## Problem to work on
Word for word, copy the lines beginning at the one with "Task: Open the Drivers menu item" and ending at the last line below; pictures stay out.

## Stored records
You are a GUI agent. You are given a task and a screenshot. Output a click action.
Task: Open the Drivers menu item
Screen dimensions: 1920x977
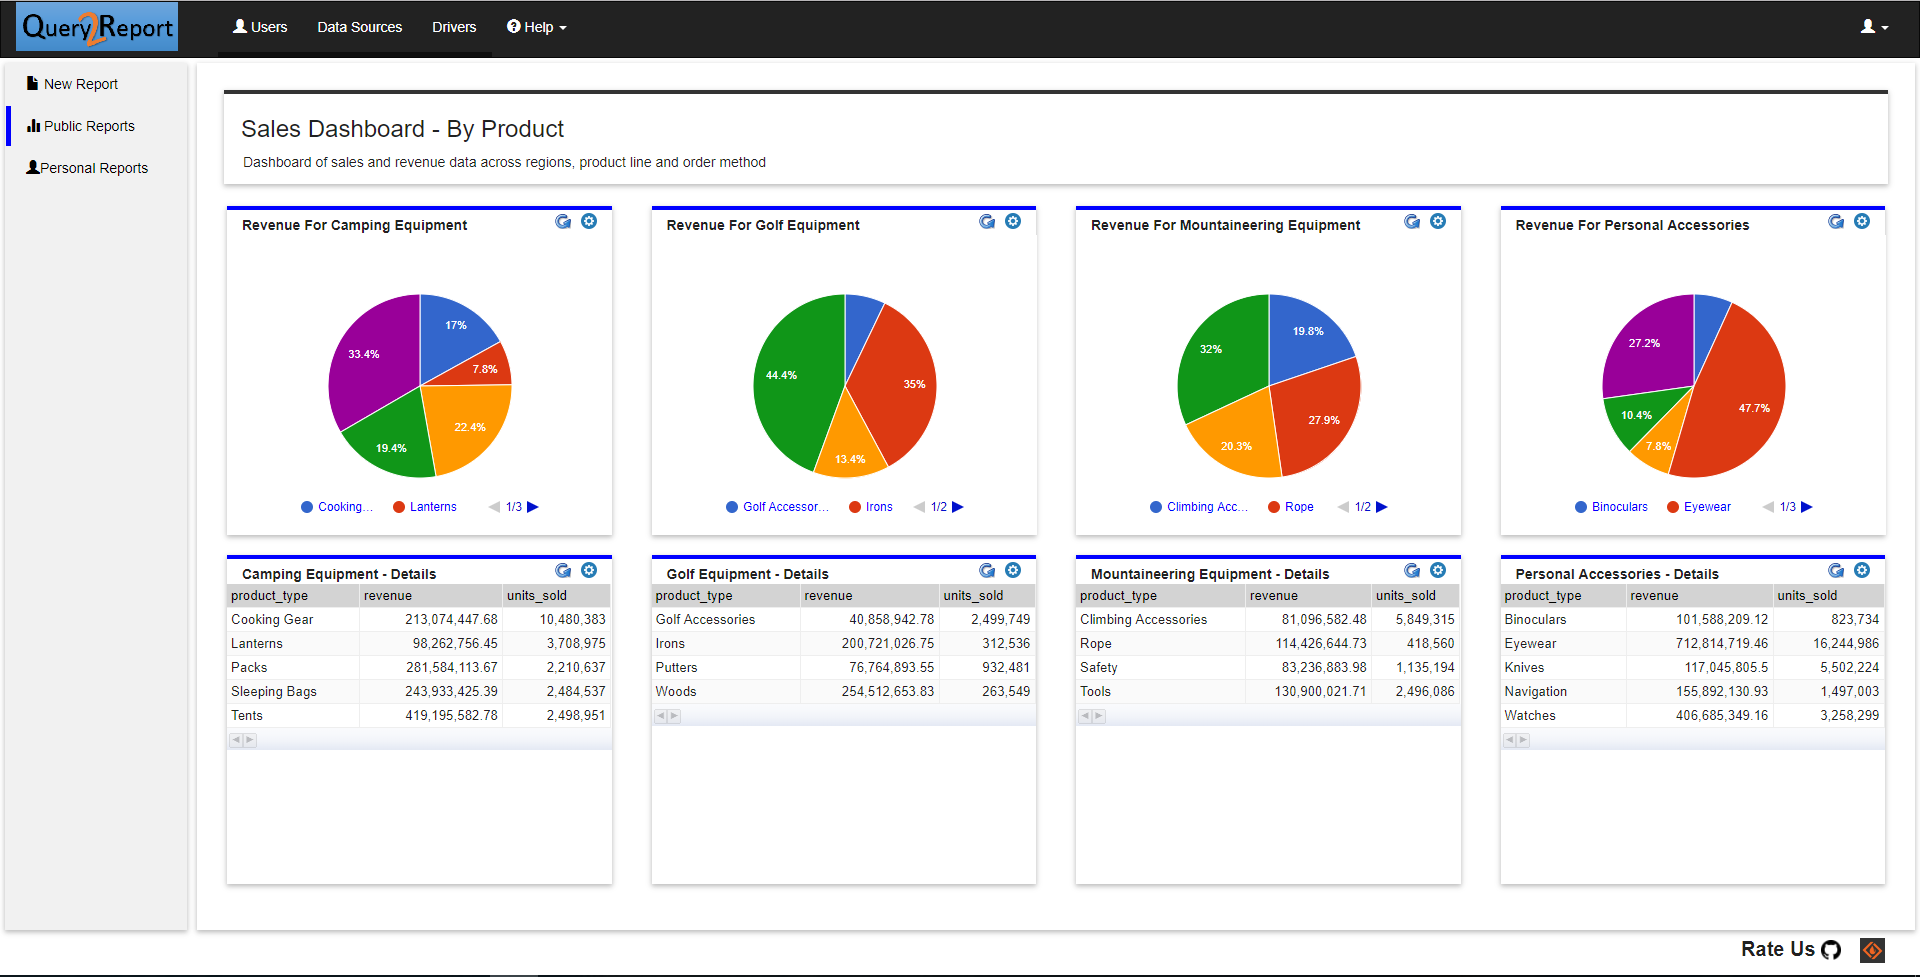click(454, 27)
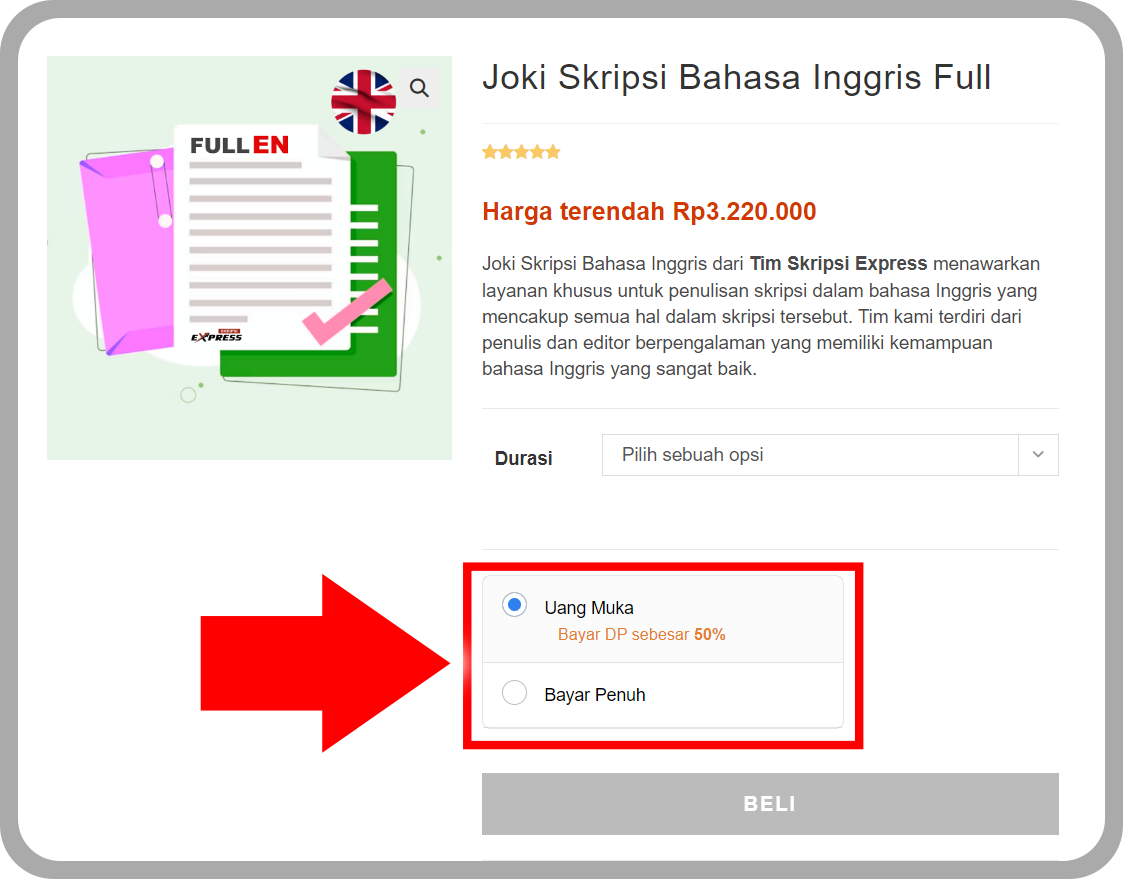
Task: Click the pink checkmark on the document illustration
Action: [347, 311]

## Expected answer
Task: Open the Drivers menu item
Screen dimensions: 1920x977
click(454, 27)
Task: Click the pink checkmark on the document illustration
Action: [347, 311]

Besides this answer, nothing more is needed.